Insbesondere die jüngste Entscheidung, die Vergrämungsaktion nach dem Fund eines Eis an einem anderen Standort abzubrechen, lässt den Soester daran zweifeln, dass die Gesundheit der Anwohner Vorrang eingeräumt wird. „Früher wurden nach dem Fund eines Eis andere Nester noch weggeräumt“, erinnert sich Meier, der vor drei Jahrzehnten schon den Kampf für ein Leben ohne Gekrächze und Kot aufgenommen hat.
„Ich habe Briefe an die Stadt und den Kreis geschrieben, habe die zuständigen Stellen in Düsseldorf, Berlin und Brüssel kontaktiert“, skizziert er, was er in einem dicken Leitz-Ordner gesammelt hat. Anfangs war es noch erträglich, als sich Anfang der 90er-Jahre die ersten Krähen im Clarenbachpark angesiedelt hatten. „Da hatten wir vielleicht 15 bis 20 Nester“, schildert Meier. Im Laufe der Jahre aber wurden es immer mehr.
„Wir können uns seither in der Brutzeit bis in den Sommer hinein kaum auf unserem Balkon aufhalten“, erzählt der Soester. Immer wieder landete der Kot der Krähen auf Hemd und Bluse, auf Tischen und Stühlen, sogar im Kaffee oder im Bier. „Wenn ich meinen Wagen länger als eine Viertelstunde abstelle, fahre ich ihn sofort in die Garage“, wird auch der Lack der Autos arg in Mitleidenschaft gezogen.
Zudem ist in der Brutzeit an Schlaf ab dem Morgengrauen nicht zu denken. „Wir haben die Schlafzimmer nach vorn“, berichtet Karl-Josef Meier von dem Lärm, den die Krähen verursachen, sobald die ersten Sonnenstrahlen die Dunkelheit der Nacht vertreiben. Er hat all diese Probleme über Jahrzehnte zum Thema gemacht, hat Eingaben gemacht, Petitionen veranlasst, Resolutionen der Lokalpolitik wohlwollend verfolgt.
Doch alles endete wie das Hornberger Schießen, auch die bisherigen Versuche, der schwarzen Vögel Herr zu werden, schlugen fehl. Nach der Vergrämungsaktion 2013 hat Meier aufgegeben. „Die Nester wurde entfernt, zwei Wochen später hatten die Krähen neue Nester gebaut“, hat er beobachtet.

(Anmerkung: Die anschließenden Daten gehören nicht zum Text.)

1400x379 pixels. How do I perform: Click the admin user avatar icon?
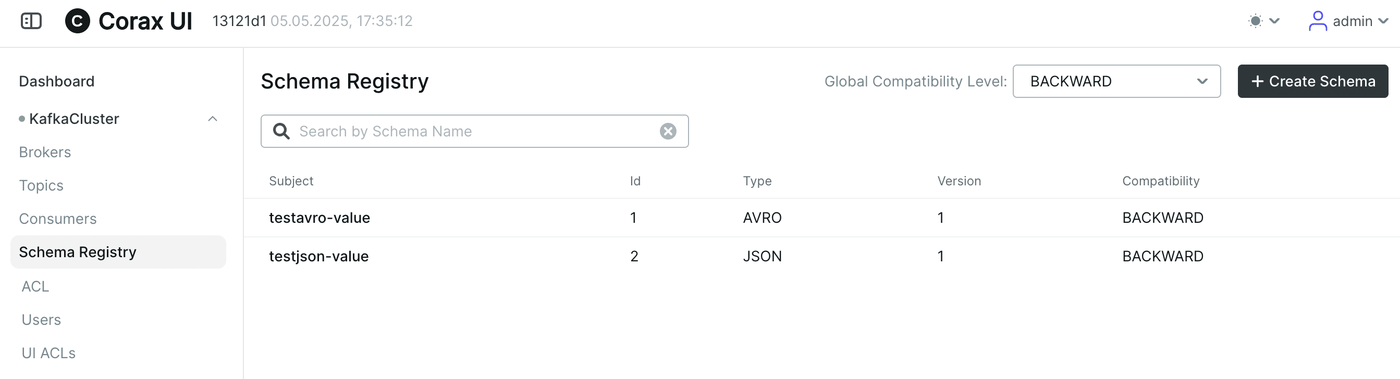point(1317,21)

Und sieht jetzt, dass die Zahl der Krähen immer größer wird. „Zuletzt wurden über 360 Nester gezählt. Nimmt man zwei Krähen pro Nest und den Nachwuchs dazu, sind es im Frühsommer an die 2000 Krähen, die hier leben“, rechnet Meier vor. „Da sind Hitchcocks Vögel nichts dagegen.“
Dabei hat sich das Verhalten der Tiere in jüngster Zeit seinen Beobachtungen zufolge verändert. „Sie sind jetzt ganzjährig hier. Früher war es zwischen August und November relativ ruhig. Doch inzwischen nutzen die Krähen den Clarenbachpark das ganze Jahr über als Schlafplatz“, schildert der Soester die weiter zunehmende Plage.

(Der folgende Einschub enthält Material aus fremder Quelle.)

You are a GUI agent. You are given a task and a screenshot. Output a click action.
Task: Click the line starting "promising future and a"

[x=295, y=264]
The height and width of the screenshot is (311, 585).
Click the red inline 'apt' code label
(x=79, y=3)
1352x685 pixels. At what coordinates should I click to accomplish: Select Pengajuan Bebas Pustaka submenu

Da ist für ihn ein schwacher Trost, wenn Vorschläge gemacht werden, wie sie jüngst vom Nabu unterbreitet worden waren. Der Rentner hat er nur ein gequältes Lächeln übrig, wenn er hört, dass Anwohner einen langen Atem bräuchten, weil es 30 Jahre dauern könnte, ehe Alternativflächen für eine Brutkolonie geschaffen wären. Kein Wunder, wenn man schon auf die 80 zugeht.